O secretário-geral do Sindicato dos Trabalhadores da Administração Pública afirmou esta quinta-feira que o sindicato vai apresentar uma nova queixa ao Provedor de Justiça para tentar anular a colocação na requalificação de mais de 600 trabalhadores da Segurança Social.

«Agora que está terminado o processo, nós sindicatos sentimo-nos altamente penalizados pelo facto de termos sido confrontados com o processo sem se perceber a fundamentação para esta racionalização de efetivos», afirmou o secretário-geral do SINTAP, José Abraão.

Falando aos jornalistas no final de um encontro com o Provedor de Justiça, em Lisboa, o dirigente referiu que «há um conjunto de outros elementos que vão motivar uma nova queixa a apresentar ao Provedor de Justiça».

A queixa, que será apresentada com a maior brevidade, incluirá «elementos novos referentes à conclusão, por parte do Instituto de Segurança Social, deste processo e que esperamos, possam ter seguimento no que concerne ao esclarecimento desta matéria de modo a que o processo, mais cedo que tarde, seja anulado», disse.

No entender do SINTAP, «não há fundamentação para esta racionalização de efetivos, na medida em que há um conjunto de contradições de tal modo significativas que, vivendo num Estado de Direito, alguém terá de as esclarecer».

Em causa está a colocação na requalificação de 612 funcionários da Segurança Social.
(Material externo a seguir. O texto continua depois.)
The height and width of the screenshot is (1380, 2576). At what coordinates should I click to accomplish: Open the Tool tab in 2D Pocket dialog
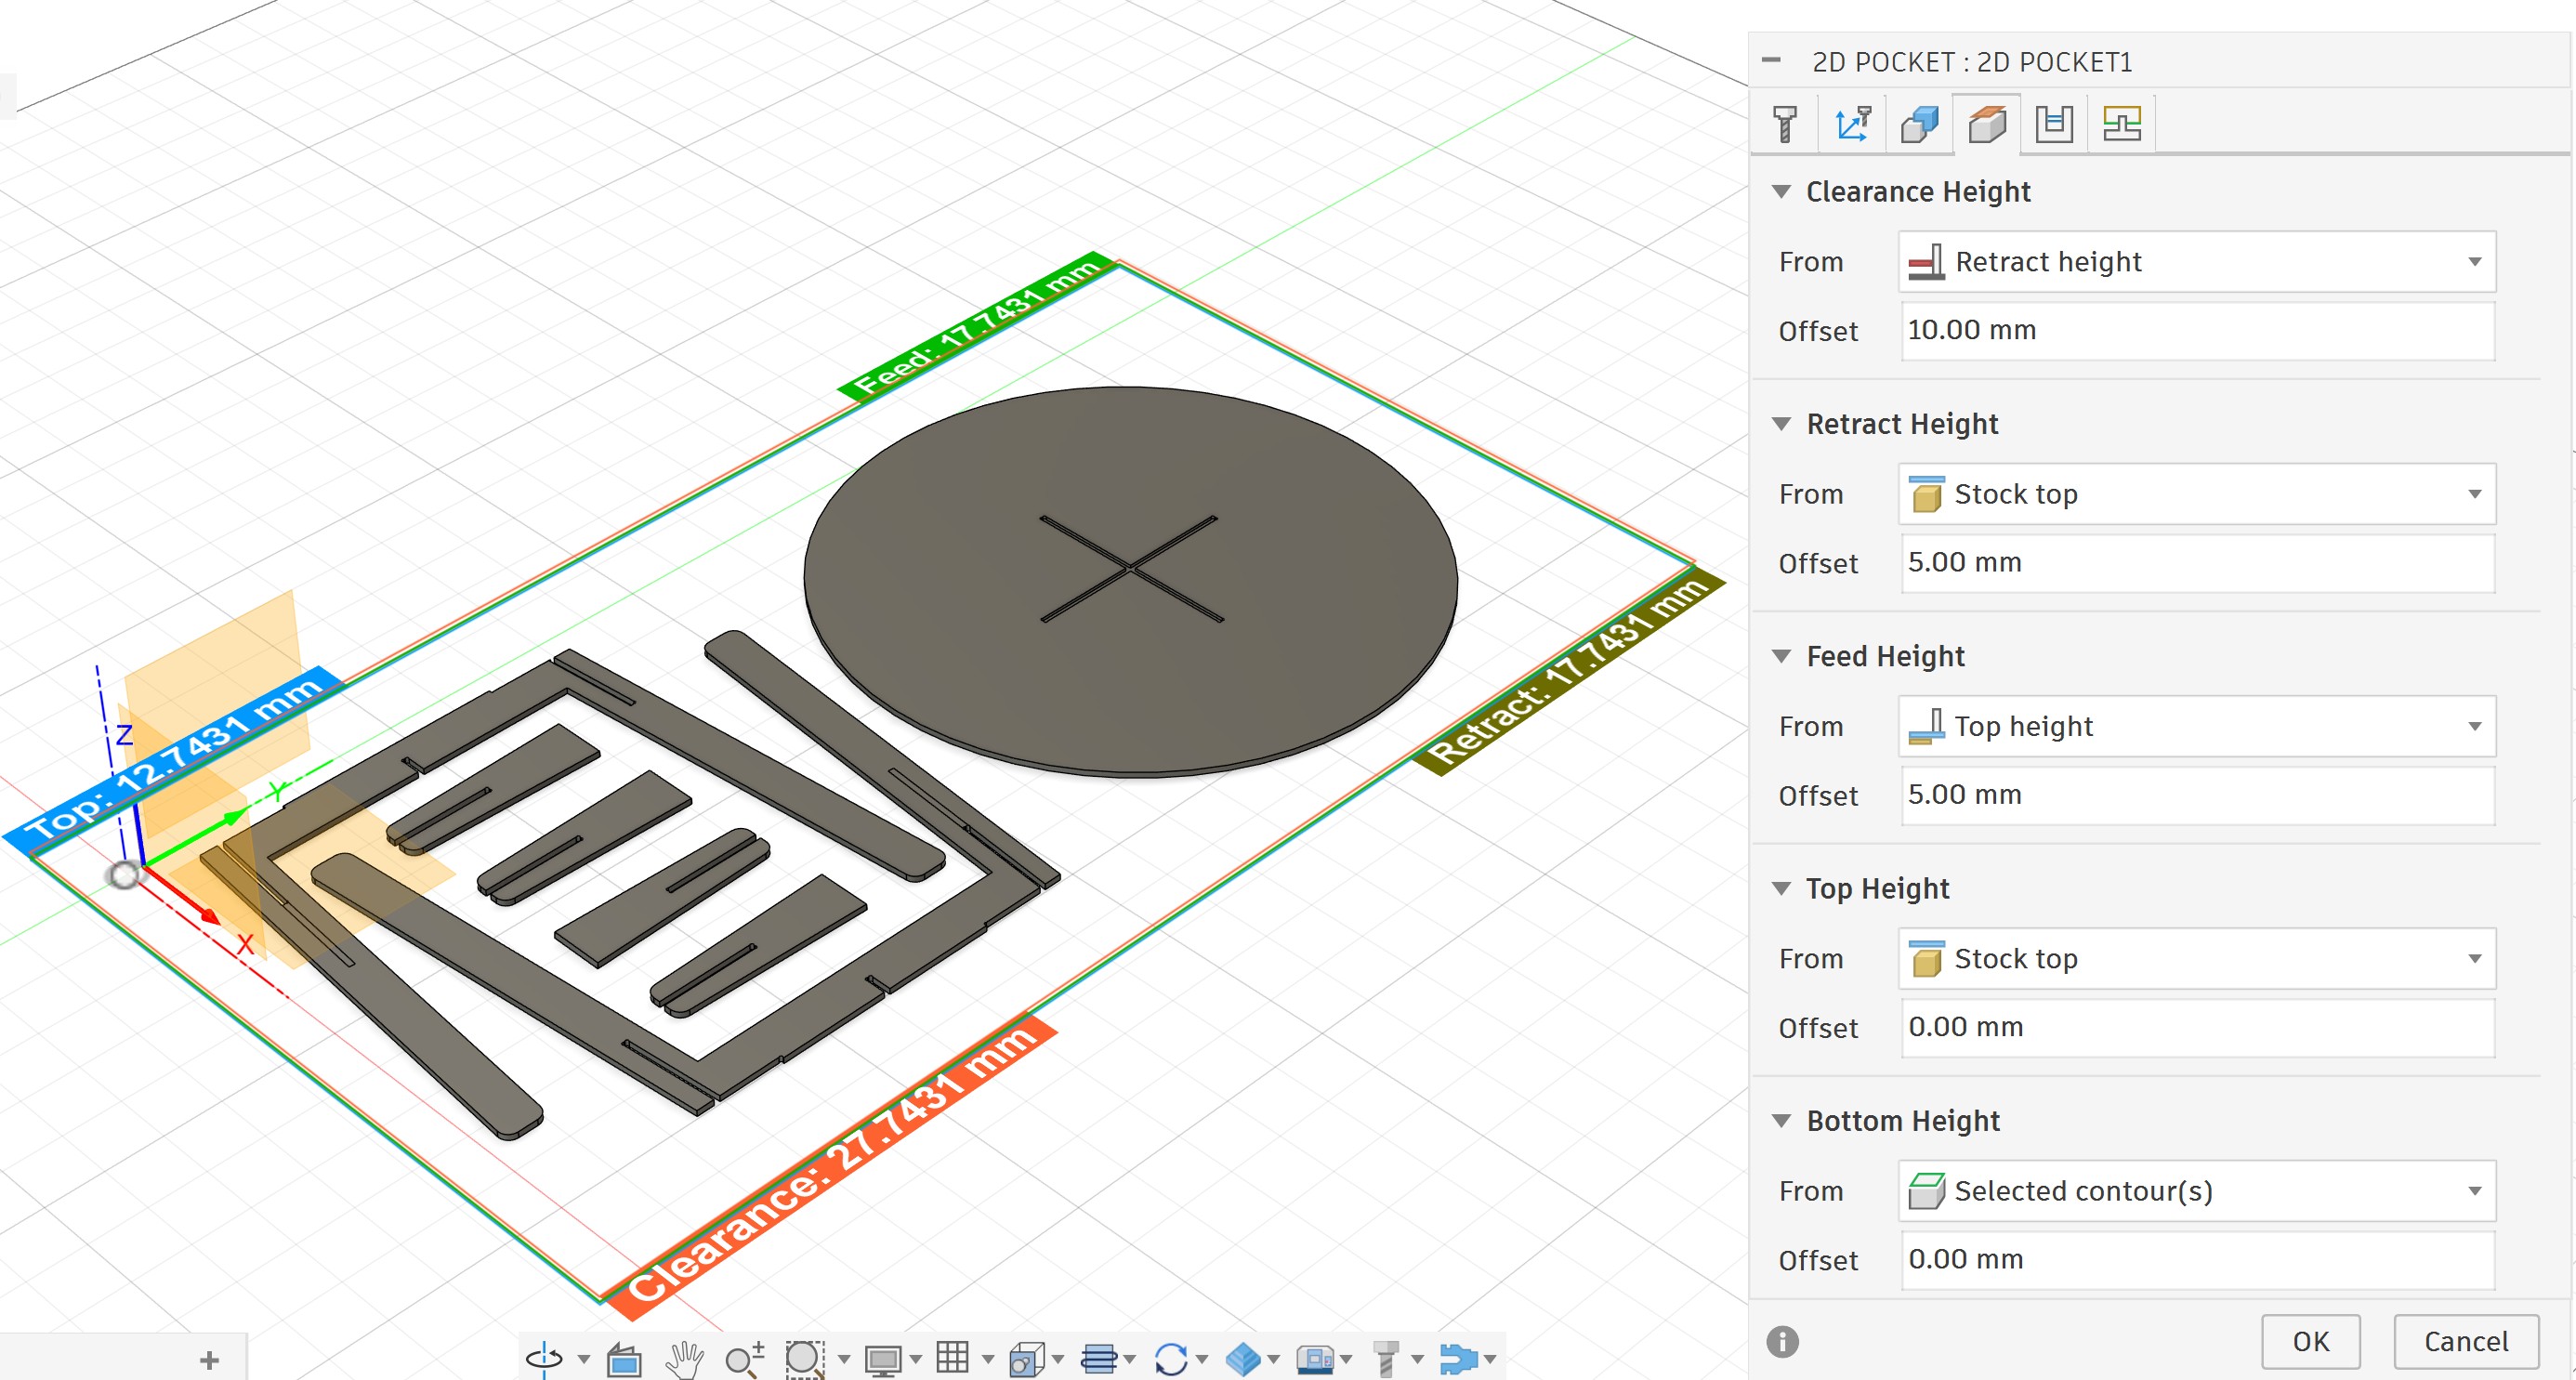coord(1785,124)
Do total de trabalhadores dispensados, 151 são docentes, técnicos de diagnóstico e enfermeiros e 462 assistentes operacionais.

José Abraão manifestou-se preocupado com a situação de 131 destes trabalhadores dispensados que, caso não sejam colocados em novas funções ao longo deste ano, podem ver cessar o seu posto de trabalho.

«Se este processo não acabar, receamos pela perda de gente com qualidade, preparada e bem formada para responderem aos serviços da Segurança Social», insistiu o sindicalista.

O regime de requalificação prevê a colocação de funcionários públicos em inatividade, a receberem 60% do salário no primeiro ano e 40% nos restantes anos.

Os funcionários com vínculo de nomeação anterior a 2009 podem ficar na segunda fase, até à aposentação, porque não podem ser despedidos, mas os funcionários com contrato de trabalho em funções públicas, posterior a 2009, podem enfrentar a cessação do contrato, se não forem recolocados noutro serviço público no prazo de um ano.